◆ What the task asks
Below are the records; how many of their lines contain "computer"? Reply only with that figure.

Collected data
------------------------------------------------------------------------

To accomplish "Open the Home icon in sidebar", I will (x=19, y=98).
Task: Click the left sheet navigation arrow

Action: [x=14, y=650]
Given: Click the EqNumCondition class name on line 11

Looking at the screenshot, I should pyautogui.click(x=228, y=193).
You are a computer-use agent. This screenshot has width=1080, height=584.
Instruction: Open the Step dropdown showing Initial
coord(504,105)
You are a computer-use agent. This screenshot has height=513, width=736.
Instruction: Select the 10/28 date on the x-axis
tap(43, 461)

------------------------------------------------------------------------

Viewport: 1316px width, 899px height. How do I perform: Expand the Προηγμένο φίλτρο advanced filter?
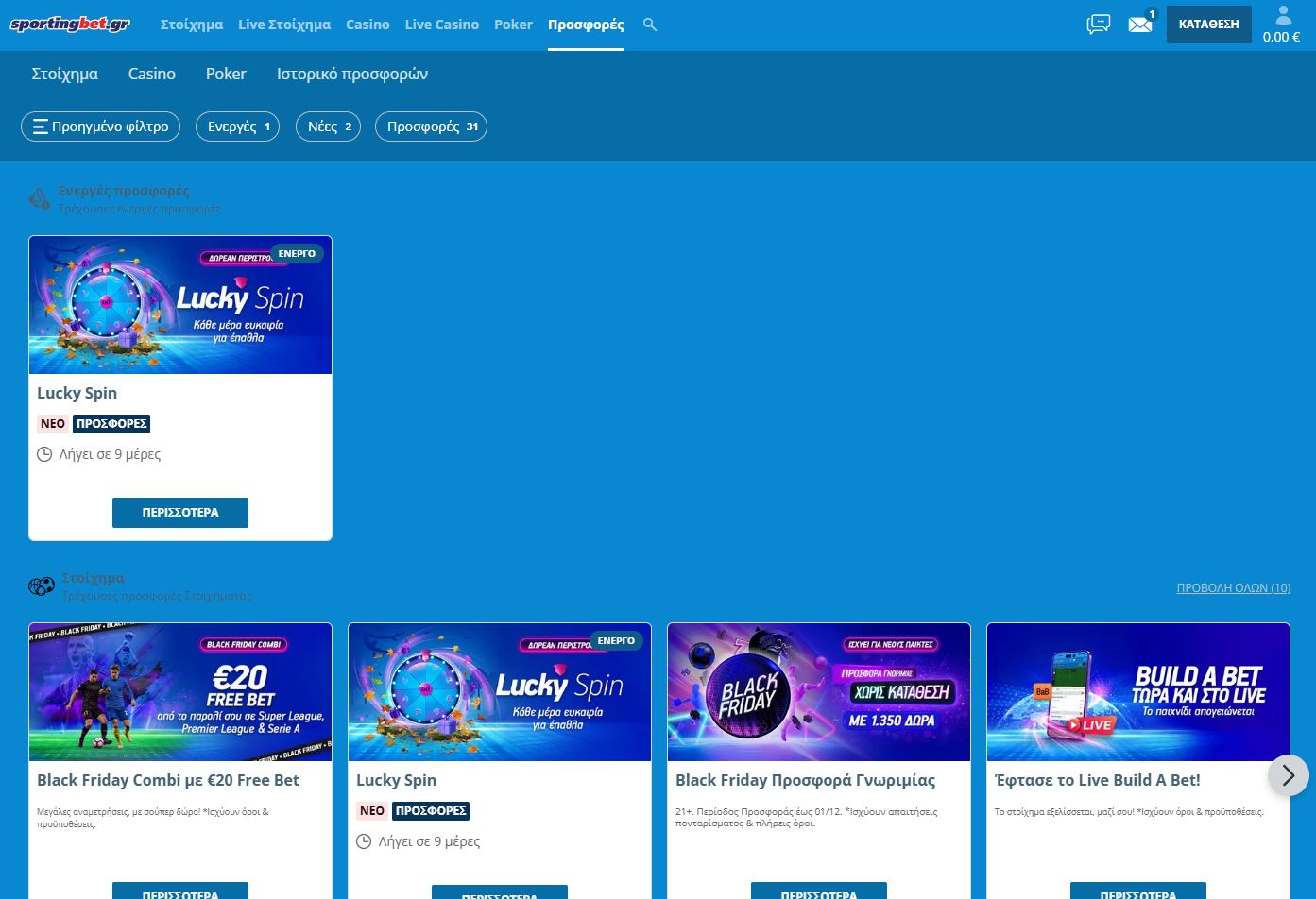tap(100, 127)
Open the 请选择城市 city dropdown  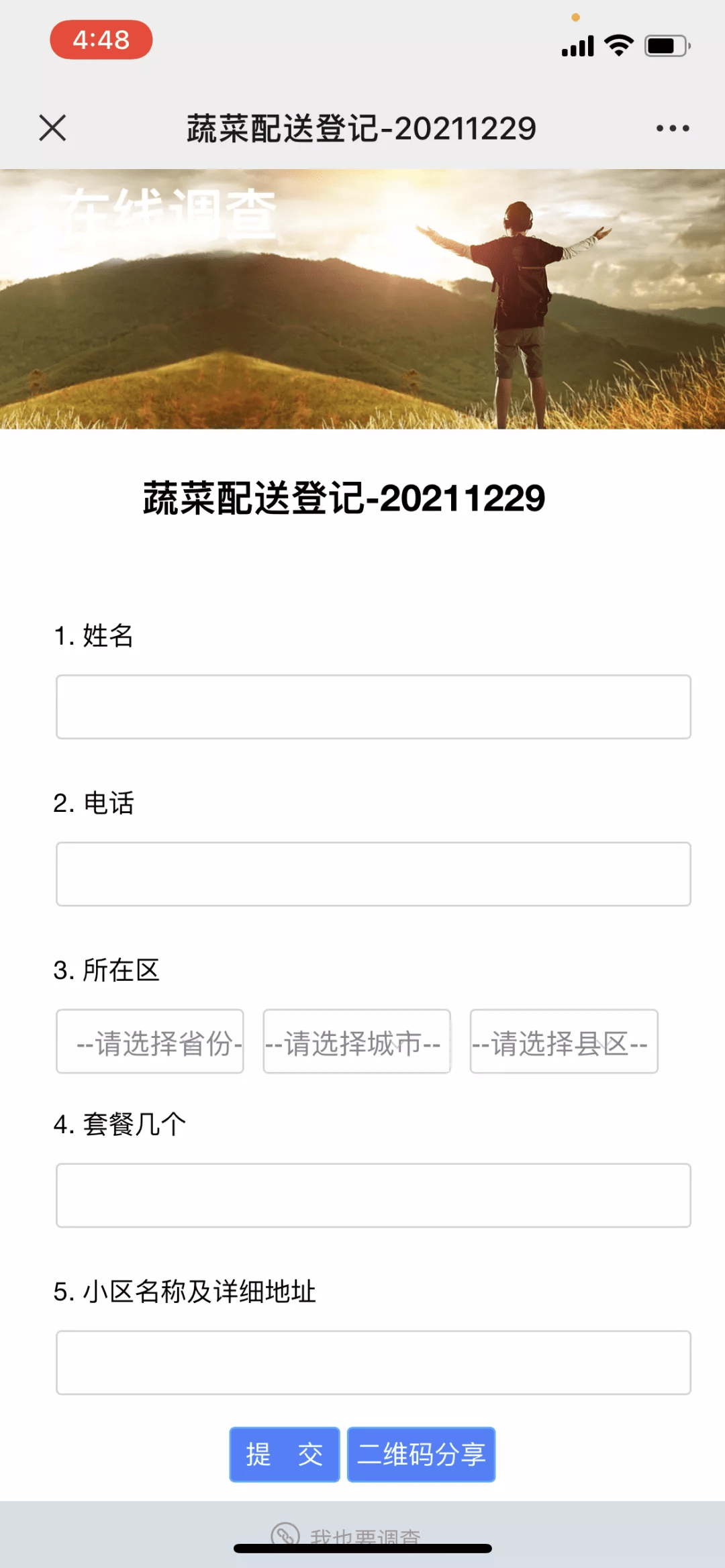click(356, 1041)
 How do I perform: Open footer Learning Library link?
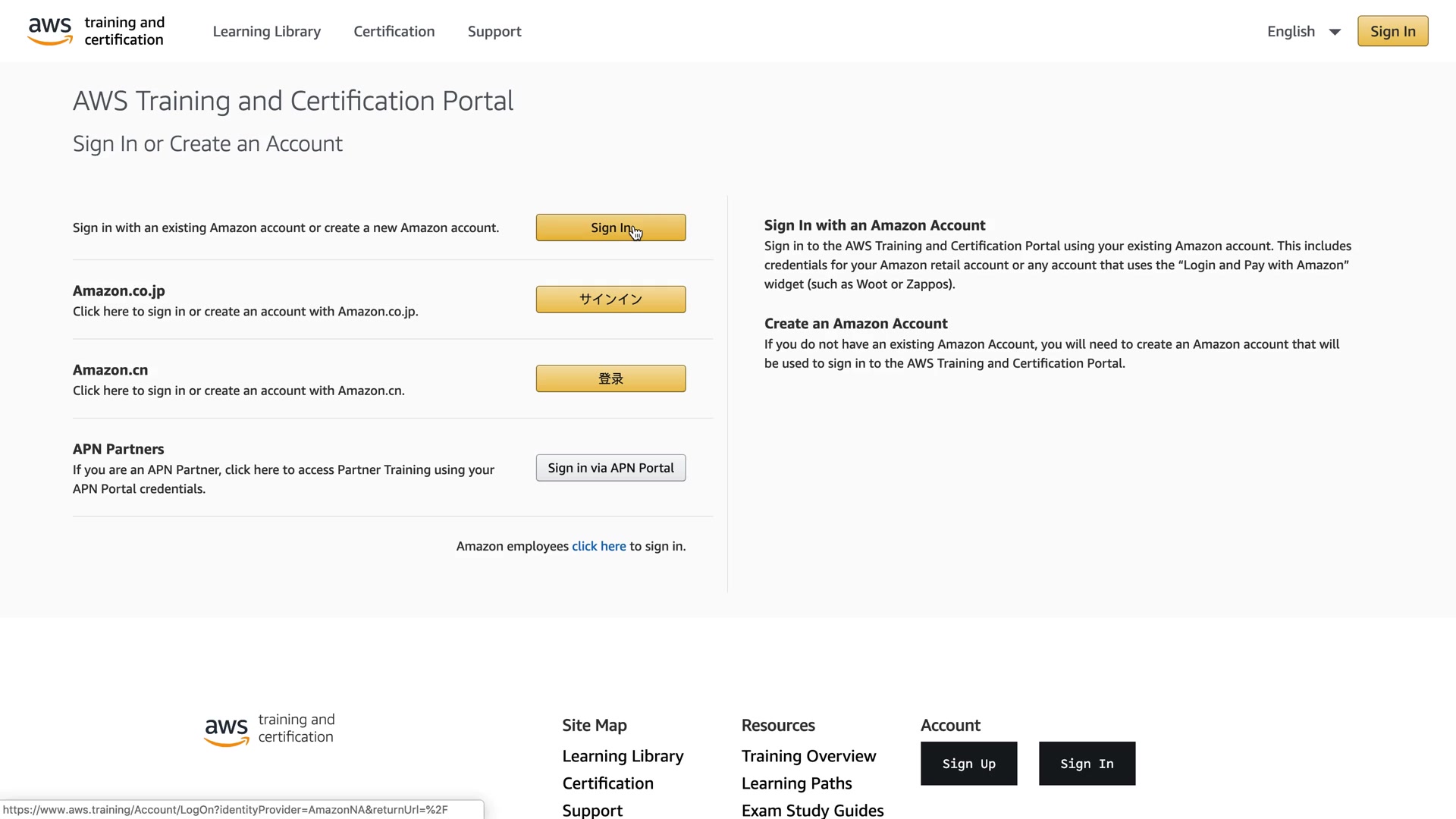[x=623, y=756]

------------------------------------------------------------------------

◆ Response
2